Anirudh Sriram K S
2025
Solvers@LT-EDI-2025: Caste and Migration Hate Speech Detection in Tamil-English Code-Mixed Text
Ananthakumar S
|
Bharath P
|
Devasri A
|
Anirudh Sriram K S
|
Mohanapriya K T
Proceedings of the 5th Conference on Language, Data and Knowledge: Fifth Workshop on Language Technology for Equality, Diversity, Inclusion
Hate speech detection in low-resource languages such as Tamil presents significant challenges due to linguistic complexity, limited annotated data, and the sociocultural sensitivity of the subject matter. This study focuses on identifying caste- and migration-related hate speech in Tamil social media texts, as part of the LT-EDI@LDK 2025 Shared Task. The dataset used consists of 5,512 training instances and 787 development instances, annotated for binary classification into caste/migration-related and non-caste/migration-related hate speech. We employ a range of models, including Support Vector Machines (SVM), Convolutional Neural Networks (CNN), and transformer-based architectures such as BERT and multilingual BERT (mBERT).
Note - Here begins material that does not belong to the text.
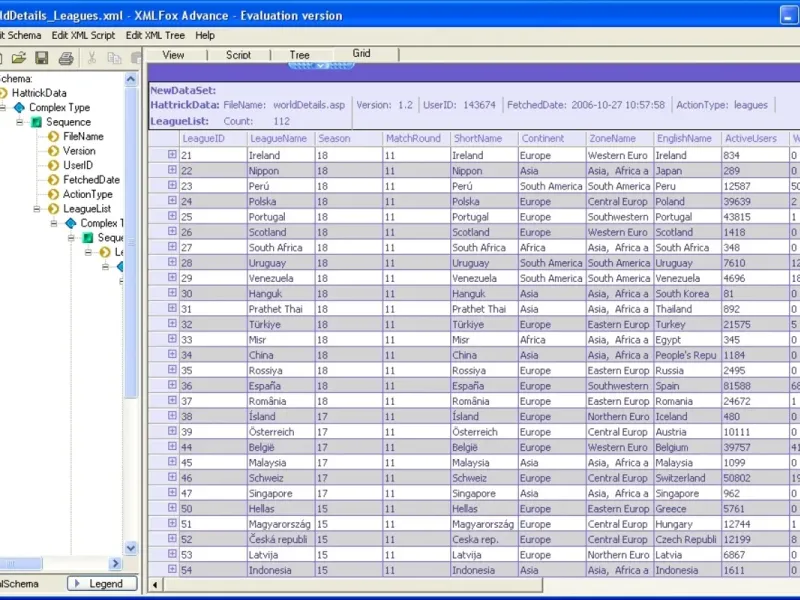Switch to the Script tab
A central focus of this work is evaluating model performance using macro F1-score, which provides a balanced assessment across this imbalanced dataset. Experimental results demonstrate that transformer-based models, particularly mBERT, significantly outperform traditional approaches by effectively capturing the contextual and implicit nature of hate speech. This research underscores the importance of culturally informed NLP solutions for fostering safer online environments in underrepresented linguistic communities such as Tamil.